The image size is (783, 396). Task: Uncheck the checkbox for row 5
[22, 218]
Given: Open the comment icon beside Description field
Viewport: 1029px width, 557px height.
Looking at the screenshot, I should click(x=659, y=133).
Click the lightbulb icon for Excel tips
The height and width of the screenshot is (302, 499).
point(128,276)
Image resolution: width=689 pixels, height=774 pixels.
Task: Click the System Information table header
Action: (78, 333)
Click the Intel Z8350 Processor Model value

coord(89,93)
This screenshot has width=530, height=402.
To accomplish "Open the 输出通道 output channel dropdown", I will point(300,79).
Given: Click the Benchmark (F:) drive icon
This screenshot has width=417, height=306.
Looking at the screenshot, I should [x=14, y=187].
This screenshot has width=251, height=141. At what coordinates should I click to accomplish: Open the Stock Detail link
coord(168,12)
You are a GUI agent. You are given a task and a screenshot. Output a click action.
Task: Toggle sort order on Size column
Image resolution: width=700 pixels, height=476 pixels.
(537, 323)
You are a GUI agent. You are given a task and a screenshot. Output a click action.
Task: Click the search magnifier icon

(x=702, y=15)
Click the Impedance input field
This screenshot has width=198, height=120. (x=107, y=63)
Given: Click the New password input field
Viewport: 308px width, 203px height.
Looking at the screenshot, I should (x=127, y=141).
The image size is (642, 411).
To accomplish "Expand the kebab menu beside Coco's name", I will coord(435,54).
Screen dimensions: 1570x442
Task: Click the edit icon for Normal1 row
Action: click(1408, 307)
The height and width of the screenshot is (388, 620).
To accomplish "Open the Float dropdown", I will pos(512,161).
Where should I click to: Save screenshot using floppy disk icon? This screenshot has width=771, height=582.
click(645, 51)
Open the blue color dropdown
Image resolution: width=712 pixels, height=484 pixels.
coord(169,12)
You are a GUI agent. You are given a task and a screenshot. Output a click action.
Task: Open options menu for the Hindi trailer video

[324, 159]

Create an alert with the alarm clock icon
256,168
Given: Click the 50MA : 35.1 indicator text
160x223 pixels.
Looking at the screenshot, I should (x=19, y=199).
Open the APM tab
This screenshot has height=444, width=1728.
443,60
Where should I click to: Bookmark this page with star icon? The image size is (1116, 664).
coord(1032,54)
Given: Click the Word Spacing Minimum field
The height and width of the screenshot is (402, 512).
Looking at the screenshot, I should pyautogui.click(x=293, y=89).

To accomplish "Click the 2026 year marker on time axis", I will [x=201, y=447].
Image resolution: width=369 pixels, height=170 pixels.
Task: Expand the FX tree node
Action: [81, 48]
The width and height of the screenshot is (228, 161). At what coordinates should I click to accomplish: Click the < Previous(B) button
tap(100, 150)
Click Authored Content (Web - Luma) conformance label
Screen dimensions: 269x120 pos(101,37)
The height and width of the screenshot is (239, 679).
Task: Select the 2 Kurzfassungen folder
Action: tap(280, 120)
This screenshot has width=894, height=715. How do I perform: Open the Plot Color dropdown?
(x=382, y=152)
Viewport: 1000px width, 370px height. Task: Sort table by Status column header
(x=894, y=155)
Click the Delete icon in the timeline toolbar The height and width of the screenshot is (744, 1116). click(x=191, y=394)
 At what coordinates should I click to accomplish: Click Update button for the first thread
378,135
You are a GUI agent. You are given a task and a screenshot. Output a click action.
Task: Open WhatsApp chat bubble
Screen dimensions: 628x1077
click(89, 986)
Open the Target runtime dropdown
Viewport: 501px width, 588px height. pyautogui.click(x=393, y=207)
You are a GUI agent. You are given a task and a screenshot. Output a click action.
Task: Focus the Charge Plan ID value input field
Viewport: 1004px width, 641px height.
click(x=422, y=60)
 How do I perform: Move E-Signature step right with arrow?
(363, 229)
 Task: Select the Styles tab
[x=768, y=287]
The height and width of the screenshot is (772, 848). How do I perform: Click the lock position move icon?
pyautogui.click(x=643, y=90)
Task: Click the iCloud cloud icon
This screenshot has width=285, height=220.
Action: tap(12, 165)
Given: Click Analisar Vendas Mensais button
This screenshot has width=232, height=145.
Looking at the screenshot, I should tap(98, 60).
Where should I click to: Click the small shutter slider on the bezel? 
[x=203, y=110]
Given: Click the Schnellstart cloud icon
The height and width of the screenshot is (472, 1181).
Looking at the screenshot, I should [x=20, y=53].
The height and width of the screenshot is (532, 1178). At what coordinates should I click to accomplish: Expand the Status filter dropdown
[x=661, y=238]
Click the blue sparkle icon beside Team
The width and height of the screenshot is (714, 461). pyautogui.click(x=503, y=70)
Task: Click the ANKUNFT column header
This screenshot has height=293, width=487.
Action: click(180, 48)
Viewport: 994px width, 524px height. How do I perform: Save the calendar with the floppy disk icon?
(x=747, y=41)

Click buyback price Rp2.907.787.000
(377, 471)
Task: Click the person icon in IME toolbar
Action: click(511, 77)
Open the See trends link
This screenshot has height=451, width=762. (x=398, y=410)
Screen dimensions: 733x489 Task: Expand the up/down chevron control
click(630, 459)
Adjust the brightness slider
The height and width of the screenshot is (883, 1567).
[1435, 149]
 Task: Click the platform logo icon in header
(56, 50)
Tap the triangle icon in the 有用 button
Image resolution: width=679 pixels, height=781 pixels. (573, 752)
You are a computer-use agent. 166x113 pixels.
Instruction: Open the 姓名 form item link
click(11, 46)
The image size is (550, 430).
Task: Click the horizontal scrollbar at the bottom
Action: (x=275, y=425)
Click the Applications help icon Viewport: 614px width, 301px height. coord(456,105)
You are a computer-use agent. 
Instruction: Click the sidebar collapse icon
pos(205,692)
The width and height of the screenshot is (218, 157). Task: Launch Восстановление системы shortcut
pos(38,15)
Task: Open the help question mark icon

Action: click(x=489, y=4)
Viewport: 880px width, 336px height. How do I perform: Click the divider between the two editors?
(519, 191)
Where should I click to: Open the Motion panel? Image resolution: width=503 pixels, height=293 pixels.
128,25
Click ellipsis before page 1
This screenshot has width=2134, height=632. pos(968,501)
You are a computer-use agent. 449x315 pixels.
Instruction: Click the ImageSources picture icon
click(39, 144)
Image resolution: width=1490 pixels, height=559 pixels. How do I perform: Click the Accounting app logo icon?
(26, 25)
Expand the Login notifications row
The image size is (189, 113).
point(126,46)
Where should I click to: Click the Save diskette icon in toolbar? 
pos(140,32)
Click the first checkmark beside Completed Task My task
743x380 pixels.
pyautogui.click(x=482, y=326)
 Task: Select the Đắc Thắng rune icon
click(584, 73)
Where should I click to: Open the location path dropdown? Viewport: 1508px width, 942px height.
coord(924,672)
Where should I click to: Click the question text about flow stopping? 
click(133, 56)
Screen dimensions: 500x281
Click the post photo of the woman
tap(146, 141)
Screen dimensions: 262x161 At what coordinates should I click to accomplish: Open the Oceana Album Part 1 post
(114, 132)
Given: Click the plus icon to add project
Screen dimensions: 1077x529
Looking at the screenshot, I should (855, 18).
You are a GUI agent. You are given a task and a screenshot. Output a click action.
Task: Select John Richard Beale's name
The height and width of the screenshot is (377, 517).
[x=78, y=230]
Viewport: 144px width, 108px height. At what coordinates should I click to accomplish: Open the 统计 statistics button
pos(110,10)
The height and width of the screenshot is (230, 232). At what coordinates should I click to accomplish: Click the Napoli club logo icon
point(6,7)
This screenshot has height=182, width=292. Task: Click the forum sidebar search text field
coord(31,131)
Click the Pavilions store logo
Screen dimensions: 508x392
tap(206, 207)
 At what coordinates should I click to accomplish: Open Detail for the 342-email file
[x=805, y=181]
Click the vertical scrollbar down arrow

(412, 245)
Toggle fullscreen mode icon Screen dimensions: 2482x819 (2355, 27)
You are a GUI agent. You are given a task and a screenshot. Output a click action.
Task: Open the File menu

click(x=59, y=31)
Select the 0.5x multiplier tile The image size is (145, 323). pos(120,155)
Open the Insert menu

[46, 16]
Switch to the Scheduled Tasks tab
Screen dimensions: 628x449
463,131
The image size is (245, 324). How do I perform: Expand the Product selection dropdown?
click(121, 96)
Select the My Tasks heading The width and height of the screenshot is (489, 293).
_ _ _ _
■ THE PROBLEM
All that is wanted is a faithful reproduction of the line above with "Open the Target runtime dropdown", the line with "Given: Click Analisar Vendas Mensais button", and every line in between.

■ RESPONSE TO THE TASK
Open the Target runtime dropdown
Viewport: 501px width, 588px height. pyautogui.click(x=393, y=207)
You are a GUI agent. You are given a task and a screenshot. Output a click action.
Task: Focus the Charge Plan ID value input field
Viewport: 1004px width, 641px height.
click(x=422, y=60)
 How do I perform: Move E-Signature step right with arrow?
(363, 229)
 Task: Select the Styles tab
[x=768, y=287]
The height and width of the screenshot is (772, 848). How do I perform: Click the lock position move icon?
pyautogui.click(x=643, y=90)
Task: Click the iCloud cloud icon
This screenshot has width=285, height=220.
Action: tap(12, 165)
Given: Click Analisar Vendas Mensais button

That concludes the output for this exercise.